== Provided text
NE: Should sexual orientation be included in the Elliott Larsen Civil Rights Act?

Calo: Yes; our LGBT community needs to be protected from discrimination, as all other minorities are.

NE: What would you do/have you done to help people who live in poverty in your district?

Calo: I would first want to remove barriers this legislature has put up for people who want to help. By removing tax credits for those who donate to homeless shelters and food pantries, charity has become less attractive. I would create more programs to assist these people, not barriers against helping these people.

NE: Should Michigan make it easier for medical marijuana dispensaries to sell marijuana to registered patients? Should marijuana be legal in Michigan altogether?

Calo: Yes, there have been enough studies to show positive results for people whose illnesses are treated with marijuana. I would seriously consider making it legal in Michigan. There is a lot to be learned from the experiment going on in Colorado. The state is financially benefiting from the sale and taxing of marijuana. With tight restrictions in place, I believe Michigan could benefit in the same way.

107th District

Cheboygan, Chippewa, Emmet, Mackinac

REPUBLICAN LEE CHATFIELD

Chatfield, who won a hotly contested primary election against incumbent Frank Foster in what was widely considered a referendum on Foster’s support of gay civil rights, did not respond to the survey request.
====
• [Requirement 1]:
In the candidate survey, rewrite the paragraph beginning "I would first want to remove barriers" as a short bulleted list that keeps its main points.
• [Requirement 2]:
According to the candidate survey, why does Calo believe Michigan could benefit from legalizing marijuana? Answer in one to three sentences.
• [Requirement 3]:
Carry on the candidate survey from the point where it stops.
== Provided data
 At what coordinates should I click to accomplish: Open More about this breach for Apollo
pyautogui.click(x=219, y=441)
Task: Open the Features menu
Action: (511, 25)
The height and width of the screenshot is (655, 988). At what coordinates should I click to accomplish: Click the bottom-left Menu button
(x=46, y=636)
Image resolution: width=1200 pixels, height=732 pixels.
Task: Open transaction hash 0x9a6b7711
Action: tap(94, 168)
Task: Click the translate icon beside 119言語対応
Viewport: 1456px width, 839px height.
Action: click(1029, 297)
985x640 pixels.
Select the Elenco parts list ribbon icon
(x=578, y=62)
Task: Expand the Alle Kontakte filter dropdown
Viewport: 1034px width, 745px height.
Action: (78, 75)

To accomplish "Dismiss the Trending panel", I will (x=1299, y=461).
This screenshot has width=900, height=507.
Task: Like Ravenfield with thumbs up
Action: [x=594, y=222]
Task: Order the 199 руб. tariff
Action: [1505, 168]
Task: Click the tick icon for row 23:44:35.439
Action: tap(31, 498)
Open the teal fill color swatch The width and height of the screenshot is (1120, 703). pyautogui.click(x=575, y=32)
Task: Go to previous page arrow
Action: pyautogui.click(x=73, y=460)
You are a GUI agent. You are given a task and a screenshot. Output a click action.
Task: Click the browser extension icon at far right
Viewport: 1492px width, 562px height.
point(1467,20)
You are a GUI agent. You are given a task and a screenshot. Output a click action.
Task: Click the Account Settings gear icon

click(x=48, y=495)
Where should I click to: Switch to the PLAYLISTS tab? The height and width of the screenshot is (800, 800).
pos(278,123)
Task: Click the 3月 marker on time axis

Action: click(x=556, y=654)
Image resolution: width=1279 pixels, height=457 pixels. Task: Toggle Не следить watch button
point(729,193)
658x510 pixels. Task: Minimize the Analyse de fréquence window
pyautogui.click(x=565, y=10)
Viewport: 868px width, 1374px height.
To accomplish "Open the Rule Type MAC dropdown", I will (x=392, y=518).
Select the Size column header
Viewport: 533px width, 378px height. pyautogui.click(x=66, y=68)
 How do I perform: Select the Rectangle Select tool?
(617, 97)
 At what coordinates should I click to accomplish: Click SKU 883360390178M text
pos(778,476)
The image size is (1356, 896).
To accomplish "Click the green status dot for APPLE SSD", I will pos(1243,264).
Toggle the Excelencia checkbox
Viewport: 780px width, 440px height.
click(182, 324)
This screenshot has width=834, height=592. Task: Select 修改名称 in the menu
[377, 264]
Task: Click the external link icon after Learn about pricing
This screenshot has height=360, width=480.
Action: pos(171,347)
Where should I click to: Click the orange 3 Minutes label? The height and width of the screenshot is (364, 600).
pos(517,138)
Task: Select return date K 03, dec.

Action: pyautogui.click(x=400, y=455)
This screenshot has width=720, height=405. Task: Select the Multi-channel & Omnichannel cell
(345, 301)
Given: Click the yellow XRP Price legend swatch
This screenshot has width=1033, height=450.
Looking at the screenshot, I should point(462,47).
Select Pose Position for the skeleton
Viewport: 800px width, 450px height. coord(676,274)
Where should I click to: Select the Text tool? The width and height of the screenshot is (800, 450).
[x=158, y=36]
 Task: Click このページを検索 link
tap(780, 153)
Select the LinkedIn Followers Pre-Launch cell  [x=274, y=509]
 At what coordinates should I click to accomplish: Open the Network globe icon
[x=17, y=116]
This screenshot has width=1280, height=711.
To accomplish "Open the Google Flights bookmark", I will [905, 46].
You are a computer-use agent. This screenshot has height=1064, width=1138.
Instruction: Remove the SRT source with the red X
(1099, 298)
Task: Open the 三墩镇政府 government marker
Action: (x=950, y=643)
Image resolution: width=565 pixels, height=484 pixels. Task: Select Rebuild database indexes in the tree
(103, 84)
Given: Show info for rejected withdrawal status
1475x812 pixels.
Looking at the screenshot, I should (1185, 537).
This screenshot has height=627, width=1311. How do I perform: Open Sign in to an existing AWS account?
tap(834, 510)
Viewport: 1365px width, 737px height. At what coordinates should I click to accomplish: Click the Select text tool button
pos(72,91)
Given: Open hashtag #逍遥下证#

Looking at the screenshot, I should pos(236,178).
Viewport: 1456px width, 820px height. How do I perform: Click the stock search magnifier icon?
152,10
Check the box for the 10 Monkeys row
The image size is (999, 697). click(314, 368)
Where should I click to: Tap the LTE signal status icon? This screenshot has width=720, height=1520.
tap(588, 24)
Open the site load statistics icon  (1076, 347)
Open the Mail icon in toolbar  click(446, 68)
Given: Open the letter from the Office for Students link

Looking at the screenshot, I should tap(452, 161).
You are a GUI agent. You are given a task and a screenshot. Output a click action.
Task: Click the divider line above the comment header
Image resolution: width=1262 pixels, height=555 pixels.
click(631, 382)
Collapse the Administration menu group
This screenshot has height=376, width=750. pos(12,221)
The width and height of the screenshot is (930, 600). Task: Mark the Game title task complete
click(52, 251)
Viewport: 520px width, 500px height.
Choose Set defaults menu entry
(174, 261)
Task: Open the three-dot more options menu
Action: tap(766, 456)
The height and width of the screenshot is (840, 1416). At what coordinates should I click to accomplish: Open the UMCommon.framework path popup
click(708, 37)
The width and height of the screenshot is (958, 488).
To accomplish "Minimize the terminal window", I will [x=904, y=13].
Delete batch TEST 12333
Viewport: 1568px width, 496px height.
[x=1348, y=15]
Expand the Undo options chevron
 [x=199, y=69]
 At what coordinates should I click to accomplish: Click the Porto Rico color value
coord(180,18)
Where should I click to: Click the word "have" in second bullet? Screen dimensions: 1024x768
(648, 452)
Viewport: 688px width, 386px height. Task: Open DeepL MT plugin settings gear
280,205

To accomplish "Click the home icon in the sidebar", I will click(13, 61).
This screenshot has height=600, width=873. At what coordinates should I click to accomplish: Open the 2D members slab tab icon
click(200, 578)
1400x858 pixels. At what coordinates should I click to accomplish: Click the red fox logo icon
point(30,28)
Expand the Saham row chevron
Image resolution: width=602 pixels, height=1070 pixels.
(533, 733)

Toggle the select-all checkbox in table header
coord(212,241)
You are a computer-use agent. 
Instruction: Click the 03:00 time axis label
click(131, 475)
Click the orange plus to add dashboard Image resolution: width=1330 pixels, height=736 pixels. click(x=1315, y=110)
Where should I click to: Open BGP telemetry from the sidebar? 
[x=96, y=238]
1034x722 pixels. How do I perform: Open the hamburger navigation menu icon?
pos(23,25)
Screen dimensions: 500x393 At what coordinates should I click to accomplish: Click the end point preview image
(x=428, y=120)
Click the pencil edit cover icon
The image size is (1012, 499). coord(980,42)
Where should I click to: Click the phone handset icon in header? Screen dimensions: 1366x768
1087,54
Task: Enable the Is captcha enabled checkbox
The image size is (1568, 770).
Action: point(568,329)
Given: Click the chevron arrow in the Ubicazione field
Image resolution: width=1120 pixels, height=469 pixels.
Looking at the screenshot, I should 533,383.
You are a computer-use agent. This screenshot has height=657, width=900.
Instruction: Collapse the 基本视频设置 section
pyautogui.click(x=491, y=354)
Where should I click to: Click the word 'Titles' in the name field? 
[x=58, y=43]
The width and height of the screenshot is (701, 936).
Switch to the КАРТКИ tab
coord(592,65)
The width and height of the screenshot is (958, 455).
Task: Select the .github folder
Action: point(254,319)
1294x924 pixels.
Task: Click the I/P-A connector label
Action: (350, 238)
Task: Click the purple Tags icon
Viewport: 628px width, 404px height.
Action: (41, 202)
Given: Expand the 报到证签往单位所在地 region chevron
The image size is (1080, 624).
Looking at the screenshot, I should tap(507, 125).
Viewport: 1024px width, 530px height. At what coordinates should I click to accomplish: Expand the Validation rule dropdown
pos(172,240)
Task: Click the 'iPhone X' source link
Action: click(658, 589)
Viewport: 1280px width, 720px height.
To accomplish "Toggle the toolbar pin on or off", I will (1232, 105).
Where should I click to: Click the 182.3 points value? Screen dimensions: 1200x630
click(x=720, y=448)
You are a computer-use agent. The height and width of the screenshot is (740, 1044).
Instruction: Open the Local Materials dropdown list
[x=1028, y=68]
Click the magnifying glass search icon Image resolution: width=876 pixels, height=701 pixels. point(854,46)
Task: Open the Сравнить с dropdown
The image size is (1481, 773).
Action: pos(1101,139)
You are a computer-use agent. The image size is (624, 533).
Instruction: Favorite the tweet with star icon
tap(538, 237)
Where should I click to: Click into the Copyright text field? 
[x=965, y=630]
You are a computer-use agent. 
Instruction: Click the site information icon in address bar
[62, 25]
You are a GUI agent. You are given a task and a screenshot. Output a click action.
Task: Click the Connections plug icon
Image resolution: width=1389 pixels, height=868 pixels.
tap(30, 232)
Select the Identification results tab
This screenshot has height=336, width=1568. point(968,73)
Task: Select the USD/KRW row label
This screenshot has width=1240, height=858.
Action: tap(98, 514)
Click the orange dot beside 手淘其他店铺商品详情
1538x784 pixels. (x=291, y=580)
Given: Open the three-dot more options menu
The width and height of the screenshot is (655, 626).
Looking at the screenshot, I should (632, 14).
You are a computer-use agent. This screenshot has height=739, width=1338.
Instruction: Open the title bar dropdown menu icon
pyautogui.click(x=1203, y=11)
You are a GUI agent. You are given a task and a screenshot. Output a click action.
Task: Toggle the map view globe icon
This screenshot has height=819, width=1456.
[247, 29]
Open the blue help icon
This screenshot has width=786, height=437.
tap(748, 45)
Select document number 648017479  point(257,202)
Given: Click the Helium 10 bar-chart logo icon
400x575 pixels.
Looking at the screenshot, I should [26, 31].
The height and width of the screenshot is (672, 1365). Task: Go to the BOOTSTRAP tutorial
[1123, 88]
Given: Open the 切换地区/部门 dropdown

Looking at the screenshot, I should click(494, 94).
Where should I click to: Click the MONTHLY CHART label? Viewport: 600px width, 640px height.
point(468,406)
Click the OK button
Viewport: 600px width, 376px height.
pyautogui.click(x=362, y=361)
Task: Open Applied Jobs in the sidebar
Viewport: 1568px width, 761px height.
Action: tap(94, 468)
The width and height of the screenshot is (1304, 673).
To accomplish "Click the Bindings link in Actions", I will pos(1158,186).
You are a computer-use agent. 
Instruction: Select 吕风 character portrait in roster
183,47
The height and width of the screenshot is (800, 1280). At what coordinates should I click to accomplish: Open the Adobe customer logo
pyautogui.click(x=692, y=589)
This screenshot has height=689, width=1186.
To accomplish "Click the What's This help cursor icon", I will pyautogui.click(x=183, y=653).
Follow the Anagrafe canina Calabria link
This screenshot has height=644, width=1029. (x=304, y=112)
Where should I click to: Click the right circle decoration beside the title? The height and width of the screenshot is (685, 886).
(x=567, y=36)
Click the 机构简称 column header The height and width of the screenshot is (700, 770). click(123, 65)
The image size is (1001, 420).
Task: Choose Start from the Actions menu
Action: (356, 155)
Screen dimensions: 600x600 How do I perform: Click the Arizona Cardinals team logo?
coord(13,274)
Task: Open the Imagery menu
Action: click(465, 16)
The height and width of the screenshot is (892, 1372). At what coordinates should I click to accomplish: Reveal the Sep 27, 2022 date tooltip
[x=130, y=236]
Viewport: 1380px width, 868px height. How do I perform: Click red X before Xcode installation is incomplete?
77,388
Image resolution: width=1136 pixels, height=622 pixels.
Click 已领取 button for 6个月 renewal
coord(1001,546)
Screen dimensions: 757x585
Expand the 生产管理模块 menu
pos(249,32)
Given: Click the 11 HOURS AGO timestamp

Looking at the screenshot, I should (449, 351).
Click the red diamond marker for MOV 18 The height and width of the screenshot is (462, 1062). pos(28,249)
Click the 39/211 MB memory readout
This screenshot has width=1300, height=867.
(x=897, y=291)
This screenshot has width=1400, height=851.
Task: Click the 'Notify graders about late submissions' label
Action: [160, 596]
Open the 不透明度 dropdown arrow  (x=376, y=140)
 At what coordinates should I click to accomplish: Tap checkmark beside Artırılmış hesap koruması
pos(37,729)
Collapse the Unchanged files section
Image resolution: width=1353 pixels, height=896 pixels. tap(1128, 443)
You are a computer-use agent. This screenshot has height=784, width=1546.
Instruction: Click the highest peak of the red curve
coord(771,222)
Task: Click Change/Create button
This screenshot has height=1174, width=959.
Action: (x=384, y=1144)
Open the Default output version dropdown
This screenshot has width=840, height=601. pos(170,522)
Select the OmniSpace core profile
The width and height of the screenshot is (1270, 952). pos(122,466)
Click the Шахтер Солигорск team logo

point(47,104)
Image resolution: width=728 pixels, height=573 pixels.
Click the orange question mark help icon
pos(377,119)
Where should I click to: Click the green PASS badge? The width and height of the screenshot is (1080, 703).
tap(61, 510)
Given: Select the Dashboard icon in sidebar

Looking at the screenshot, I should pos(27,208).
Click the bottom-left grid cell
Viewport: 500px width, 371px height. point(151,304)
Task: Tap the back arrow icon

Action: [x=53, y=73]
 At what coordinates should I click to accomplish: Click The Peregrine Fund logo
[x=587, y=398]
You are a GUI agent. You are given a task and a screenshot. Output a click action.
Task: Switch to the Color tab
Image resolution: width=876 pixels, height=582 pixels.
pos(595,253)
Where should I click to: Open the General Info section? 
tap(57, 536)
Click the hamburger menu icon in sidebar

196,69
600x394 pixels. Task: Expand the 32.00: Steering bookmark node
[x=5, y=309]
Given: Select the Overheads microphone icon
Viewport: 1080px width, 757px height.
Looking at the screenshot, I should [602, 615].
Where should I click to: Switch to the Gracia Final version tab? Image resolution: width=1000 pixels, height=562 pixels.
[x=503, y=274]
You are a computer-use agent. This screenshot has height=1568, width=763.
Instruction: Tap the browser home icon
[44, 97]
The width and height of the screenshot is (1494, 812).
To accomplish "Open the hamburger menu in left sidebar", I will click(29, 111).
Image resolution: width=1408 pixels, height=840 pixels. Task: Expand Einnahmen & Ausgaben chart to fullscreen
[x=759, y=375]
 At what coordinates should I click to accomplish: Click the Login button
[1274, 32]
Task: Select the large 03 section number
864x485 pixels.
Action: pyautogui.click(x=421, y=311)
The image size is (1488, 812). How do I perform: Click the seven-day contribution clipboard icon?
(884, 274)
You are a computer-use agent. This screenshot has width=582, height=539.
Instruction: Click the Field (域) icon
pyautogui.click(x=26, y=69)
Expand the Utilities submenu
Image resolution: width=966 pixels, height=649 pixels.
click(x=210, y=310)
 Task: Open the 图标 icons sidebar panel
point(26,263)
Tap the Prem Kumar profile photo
====
• [Expected answer 1]:
- Calo would first remove barriers the legislature has put up for people who want to help.
- Removing tax credits for donors to homeless shelters and food pantries has made charity less attractive.
- Calo would create more programs to assist people in poverty instead of barriers against helping them.

• [Expected answer 2]:
Calo points to Colorado, where the state is financially benefiting from the sale and taxing of marijuana. With tight restrictions in place, Calo believes Michigan could benefit in the same way.

• [Expected answer 3]:
DEMOCRAT JIM PAGE


NE: What will you do to work with your political opponents to break gridlock in Lansing?

Page: Deadlock? I thought the Republicans control both the house and senate, along with the governor’s office. The difference between the parties and the inability to compromise to solve problems is not going to be solved until we elect leaders who are willing to work for the common good for all the citizens of Michigan.

NE: The state will need to spend up to $2 billion to fix its roads over the next decade. How are we going to pay for that?

Page: A compromise between a budget that maximizes the current funds available and a tax system that has shared responsibilities.

NE: Should sexual orientation be included in the Elliott Larsen Civil Rights Act?

Page: Civil Rights should apply to all people.

NE: What would you do/have you done to help people who live in poverty in your district?

Page: Improve the vocational education system and make it available to more people. I support raising the minimum wage.

I would like to see more full-time jobs be made available to workers.

NE: Should Michigan make it easier for medical marijuana dispensaries to sell marijuana to registered patients? Should marijuana be legal in Michigan altogether?

Page: There should be structured laws on the distribution of medical marijuana, as it is a controlled medication, the same as applied to all other controlled medications. I do not believe in legalizing marijuana.